Task goal:
Although the data holds pictures, return only the lines from the one containing "1245x850 pixels. How" to the end, exactly, and without them.

(Stored data)
◇ ◇ ◇ ◇
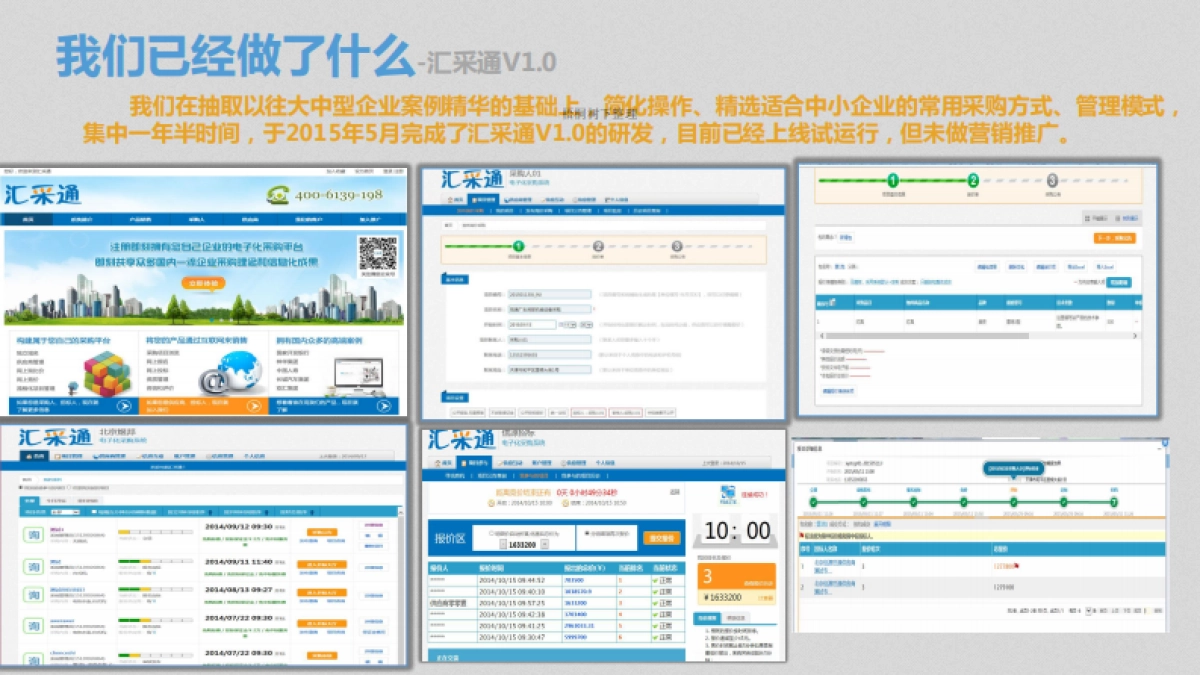Click inside the 项目名称 input field
Image resolution: width=1200 pixels, height=675 pixels.
point(551,308)
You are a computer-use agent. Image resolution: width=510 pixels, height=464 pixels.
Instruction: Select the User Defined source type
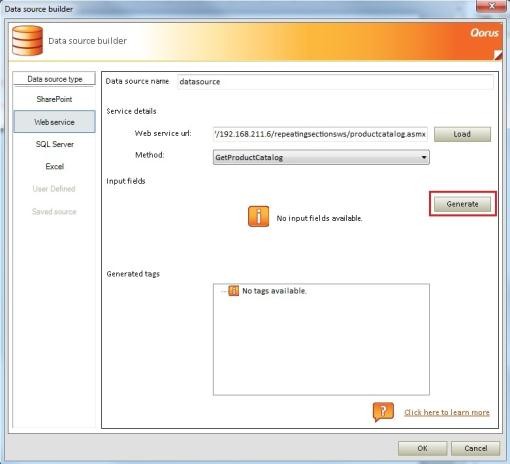(x=54, y=189)
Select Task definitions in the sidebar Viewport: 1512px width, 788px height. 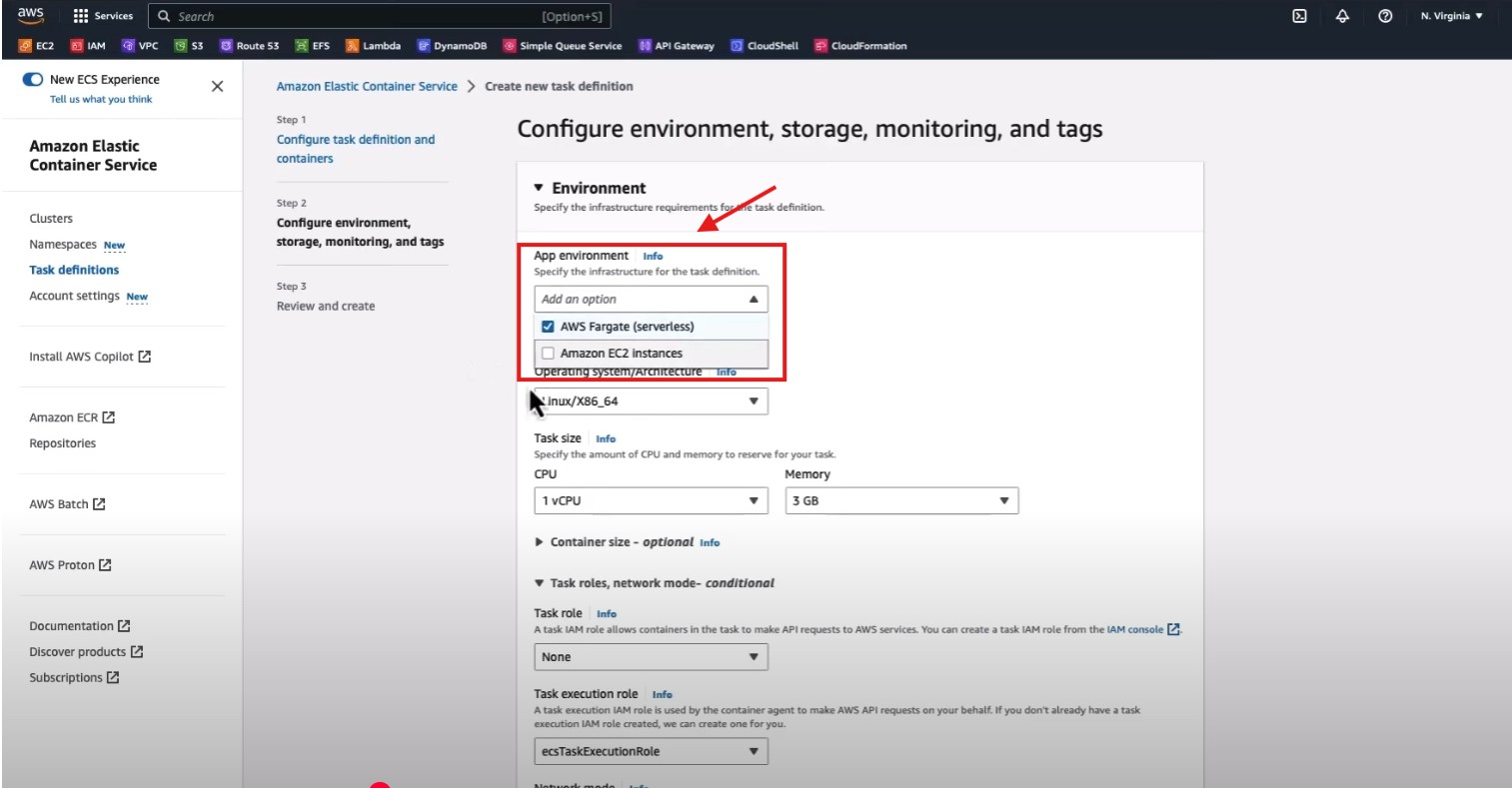click(x=74, y=270)
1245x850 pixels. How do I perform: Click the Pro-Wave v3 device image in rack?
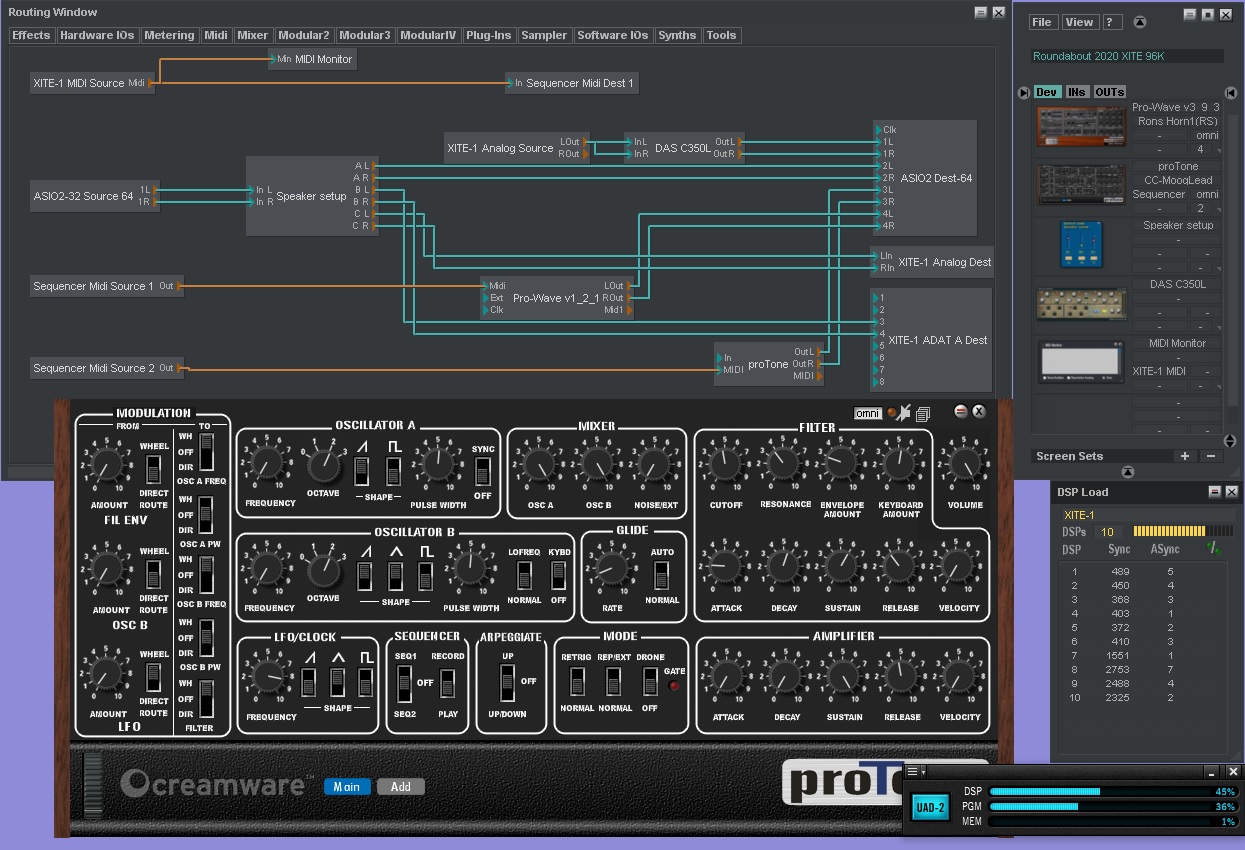click(1081, 128)
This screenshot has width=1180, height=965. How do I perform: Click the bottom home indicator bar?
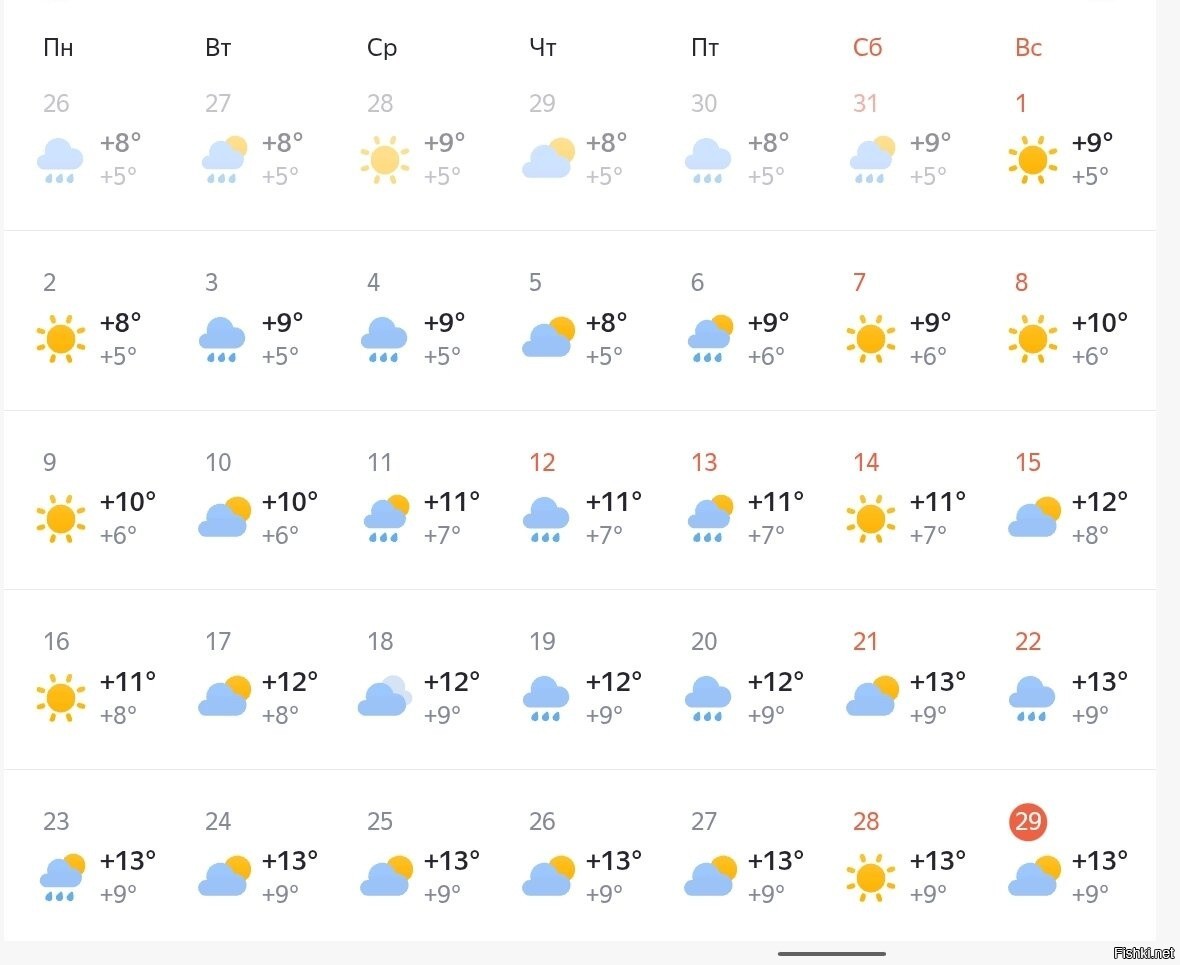832,954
◇ ◇ ◇ ◇
Solution to the exercise:
1245x850 pixels. How do I perform: Click the Pro-Wave v3 device image in rack?
click(1081, 128)
This screenshot has width=1180, height=965. How do I perform: Click the bottom home indicator bar?
832,954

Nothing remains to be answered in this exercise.